Strong governance isn’t just about avoiding litigation; it’s about fulfilling fiduciary responsibilities and building a foundation for long-term plan health. It involves:

  • Delegating oversight to a benefits committee or other co-fiduciaries
  • Maintaining accurate, accessible records of plan documents, decisions, and deadlines
  • Monitoring plan operations, expenses, participant communications, and vendor performance
  • Staying prepared for regulatory or organizational changes

SBA helps plan sponsors assess where their governance practices stand today and build frameworks that support continuity, accountability, and better outcomes for plan participants.

A: Voluntary benefits are often viewed as lower risk because they’re employee-paid and sit alongside core health and welfare plans rather than inside them. That perception can lead to lighter oversight of compensation structures, carrier arrangements, and administrative fees.

The exposure typically arises when compensation is indirect, embedded in premiums, or not clearly documented. As regulatory scrutiny and fee-related litigation continue to expand, voluntary programs are increasingly being examined through the same fiduciary lens applied to other ERISA-covered benefits. That includes how vendors are selected, how compensation is structured, and whether the sponsor has exercised appropriate oversight.

A disciplined review doesn’t mean something is wrong. It means ensuring that fee arrangements are transparent, reasonable, and well-documented. SBA helps plan sponsors evaluate voluntary benefit structures, understand how compensation flows, and confirm that governance practices are aligned with evolving expectations—reducing the likelihood of unpleasant surprises down the road.

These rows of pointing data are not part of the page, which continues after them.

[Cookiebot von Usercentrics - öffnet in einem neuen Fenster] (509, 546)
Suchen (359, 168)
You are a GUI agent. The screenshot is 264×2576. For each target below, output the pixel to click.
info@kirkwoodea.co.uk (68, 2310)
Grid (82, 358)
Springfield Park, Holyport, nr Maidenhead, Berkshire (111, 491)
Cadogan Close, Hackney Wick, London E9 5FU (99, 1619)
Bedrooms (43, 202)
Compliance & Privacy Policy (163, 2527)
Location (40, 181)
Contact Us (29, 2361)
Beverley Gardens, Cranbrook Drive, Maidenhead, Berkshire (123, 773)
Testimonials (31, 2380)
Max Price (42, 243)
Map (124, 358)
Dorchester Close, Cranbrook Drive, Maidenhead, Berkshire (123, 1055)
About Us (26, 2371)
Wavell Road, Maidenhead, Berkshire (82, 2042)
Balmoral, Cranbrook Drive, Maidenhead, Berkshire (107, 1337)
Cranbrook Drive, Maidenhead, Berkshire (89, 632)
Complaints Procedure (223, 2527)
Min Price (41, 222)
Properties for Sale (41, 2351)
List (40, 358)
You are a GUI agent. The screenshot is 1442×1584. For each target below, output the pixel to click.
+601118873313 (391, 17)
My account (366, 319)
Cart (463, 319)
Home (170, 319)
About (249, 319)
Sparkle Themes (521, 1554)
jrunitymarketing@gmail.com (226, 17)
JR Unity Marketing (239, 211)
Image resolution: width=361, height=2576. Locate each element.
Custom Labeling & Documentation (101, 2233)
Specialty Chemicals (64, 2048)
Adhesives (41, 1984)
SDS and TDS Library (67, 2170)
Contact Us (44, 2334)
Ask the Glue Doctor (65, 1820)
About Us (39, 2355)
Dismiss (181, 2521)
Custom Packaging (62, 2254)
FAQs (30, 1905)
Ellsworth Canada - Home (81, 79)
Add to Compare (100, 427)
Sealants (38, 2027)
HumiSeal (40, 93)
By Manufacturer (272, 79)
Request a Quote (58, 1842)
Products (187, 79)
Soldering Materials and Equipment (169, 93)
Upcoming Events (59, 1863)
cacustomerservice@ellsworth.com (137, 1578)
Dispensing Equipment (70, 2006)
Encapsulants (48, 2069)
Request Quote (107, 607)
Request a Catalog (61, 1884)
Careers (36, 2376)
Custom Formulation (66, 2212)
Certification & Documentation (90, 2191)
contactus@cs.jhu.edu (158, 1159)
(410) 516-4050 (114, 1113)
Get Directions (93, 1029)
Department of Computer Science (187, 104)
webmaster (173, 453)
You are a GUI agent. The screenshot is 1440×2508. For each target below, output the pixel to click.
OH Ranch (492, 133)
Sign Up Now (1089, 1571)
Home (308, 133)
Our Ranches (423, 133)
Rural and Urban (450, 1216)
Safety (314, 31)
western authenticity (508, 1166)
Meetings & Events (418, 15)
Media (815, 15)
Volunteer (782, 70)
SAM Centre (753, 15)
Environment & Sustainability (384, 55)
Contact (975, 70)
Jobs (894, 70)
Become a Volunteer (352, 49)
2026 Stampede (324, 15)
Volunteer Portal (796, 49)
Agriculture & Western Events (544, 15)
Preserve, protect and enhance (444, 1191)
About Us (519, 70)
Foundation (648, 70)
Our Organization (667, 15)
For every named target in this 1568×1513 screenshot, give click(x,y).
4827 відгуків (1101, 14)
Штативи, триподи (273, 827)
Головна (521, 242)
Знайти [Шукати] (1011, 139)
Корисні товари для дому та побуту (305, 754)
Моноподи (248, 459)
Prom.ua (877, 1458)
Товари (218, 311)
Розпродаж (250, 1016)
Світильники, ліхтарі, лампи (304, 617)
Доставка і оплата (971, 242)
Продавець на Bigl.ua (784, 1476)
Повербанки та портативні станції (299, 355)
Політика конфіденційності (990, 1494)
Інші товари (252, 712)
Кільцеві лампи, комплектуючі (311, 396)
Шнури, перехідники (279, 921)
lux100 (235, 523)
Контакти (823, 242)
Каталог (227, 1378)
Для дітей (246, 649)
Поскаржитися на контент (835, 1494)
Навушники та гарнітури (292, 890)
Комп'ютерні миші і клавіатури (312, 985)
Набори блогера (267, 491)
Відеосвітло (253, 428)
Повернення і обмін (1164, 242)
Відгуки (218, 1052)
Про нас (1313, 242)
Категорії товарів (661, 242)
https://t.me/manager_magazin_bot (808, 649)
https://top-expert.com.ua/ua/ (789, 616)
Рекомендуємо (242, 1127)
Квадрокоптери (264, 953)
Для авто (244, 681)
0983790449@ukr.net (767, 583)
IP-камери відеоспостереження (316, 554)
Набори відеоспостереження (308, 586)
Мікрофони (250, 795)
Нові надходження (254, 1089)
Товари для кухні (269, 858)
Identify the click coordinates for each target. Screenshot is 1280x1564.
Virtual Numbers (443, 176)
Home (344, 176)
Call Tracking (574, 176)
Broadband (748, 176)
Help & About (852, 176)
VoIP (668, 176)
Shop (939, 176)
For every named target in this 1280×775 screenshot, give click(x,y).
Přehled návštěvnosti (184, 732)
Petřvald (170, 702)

A: Deciding to terminate a pension plan is as much a strategic decision as it is a financial one. While termination can reduce administrative burdens and ongoing costs, it also requires an upfront commitment of time, capital, and internal focus. The right decision depends on funding status, accounting position, participant demographics, data quality, market conditions, and how the pension plan fits into your organization’s long-term objectives.

SBA helps plan sponsors assess whether termination is a viable option—now or in the future—by analyzing liabilities, identifying de-risking opportunities, and developing multi-path strategies based on economic conditions and internal priorities. Even when a plan isn’t ready for termination today, having a plan to get there gives sponsors flexibility and control over future decisions.